WHAT YOU WILL DO
Could you copy the lines below exactly, leaving none out?

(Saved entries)
■ ■ ■
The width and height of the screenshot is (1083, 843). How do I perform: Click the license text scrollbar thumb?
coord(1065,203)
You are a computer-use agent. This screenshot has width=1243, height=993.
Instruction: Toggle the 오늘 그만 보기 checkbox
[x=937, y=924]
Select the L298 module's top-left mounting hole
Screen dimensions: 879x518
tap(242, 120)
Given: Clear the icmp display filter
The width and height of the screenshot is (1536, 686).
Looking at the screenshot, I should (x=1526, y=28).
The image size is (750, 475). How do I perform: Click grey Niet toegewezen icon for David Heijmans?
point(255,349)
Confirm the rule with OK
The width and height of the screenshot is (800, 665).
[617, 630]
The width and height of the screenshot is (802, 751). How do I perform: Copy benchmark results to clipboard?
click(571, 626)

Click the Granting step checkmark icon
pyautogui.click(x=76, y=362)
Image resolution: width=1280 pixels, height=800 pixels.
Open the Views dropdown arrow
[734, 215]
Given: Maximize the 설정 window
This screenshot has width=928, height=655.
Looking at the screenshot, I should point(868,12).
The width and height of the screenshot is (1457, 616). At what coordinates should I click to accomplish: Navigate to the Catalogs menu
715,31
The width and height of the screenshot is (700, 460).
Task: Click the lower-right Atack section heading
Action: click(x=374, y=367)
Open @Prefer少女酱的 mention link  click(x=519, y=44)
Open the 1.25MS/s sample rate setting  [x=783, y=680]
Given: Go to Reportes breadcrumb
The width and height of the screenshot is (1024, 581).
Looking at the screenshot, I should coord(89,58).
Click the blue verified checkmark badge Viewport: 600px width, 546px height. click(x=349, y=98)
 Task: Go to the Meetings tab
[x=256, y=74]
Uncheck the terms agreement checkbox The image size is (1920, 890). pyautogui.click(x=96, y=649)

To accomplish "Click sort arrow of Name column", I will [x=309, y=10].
■ ■ ■
ANSWER FOR THE TASK
The width and height of the screenshot is (1083, 843). How do I perform: Click the license text scrollbar thumb?
coord(1065,203)
You are a computer-use agent. This screenshot has width=1243, height=993.
Instruction: Toggle the 오늘 그만 보기 checkbox
[x=937, y=924]
Select the L298 module's top-left mounting hole
Screen dimensions: 879x518
tap(242, 120)
Given: Clear the icmp display filter
The width and height of the screenshot is (1536, 686).
Looking at the screenshot, I should (x=1526, y=28).
The image size is (750, 475). How do I perform: Click grey Niet toegewezen icon for David Heijmans?
point(255,349)
Confirm the rule with OK
The width and height of the screenshot is (800, 665).
[617, 630]
The width and height of the screenshot is (802, 751). How do I perform: Copy benchmark results to clipboard?
click(571, 626)

Click the Granting step checkmark icon
pyautogui.click(x=76, y=362)
Image resolution: width=1280 pixels, height=800 pixels.
Open the Views dropdown arrow
[734, 215]
Given: Maximize the 설정 window
This screenshot has width=928, height=655.
Looking at the screenshot, I should point(868,12).
The width and height of the screenshot is (1457, 616). At what coordinates should I click to accomplish: Navigate to the Catalogs menu
715,31
The width and height of the screenshot is (700, 460).
Task: Click the lower-right Atack section heading
Action: click(x=374, y=367)
Open @Prefer少女酱的 mention link  click(x=519, y=44)
Open the 1.25MS/s sample rate setting  [x=783, y=680]
Given: Go to Reportes breadcrumb
The width and height of the screenshot is (1024, 581).
Looking at the screenshot, I should coord(89,58).
Click the blue verified checkmark badge Viewport: 600px width, 546px height. click(x=349, y=98)
 Task: Go to the Meetings tab
[x=256, y=74]
Uncheck the terms agreement checkbox The image size is (1920, 890). pyautogui.click(x=96, y=649)

To accomplish "Click sort arrow of Name column", I will [x=309, y=10].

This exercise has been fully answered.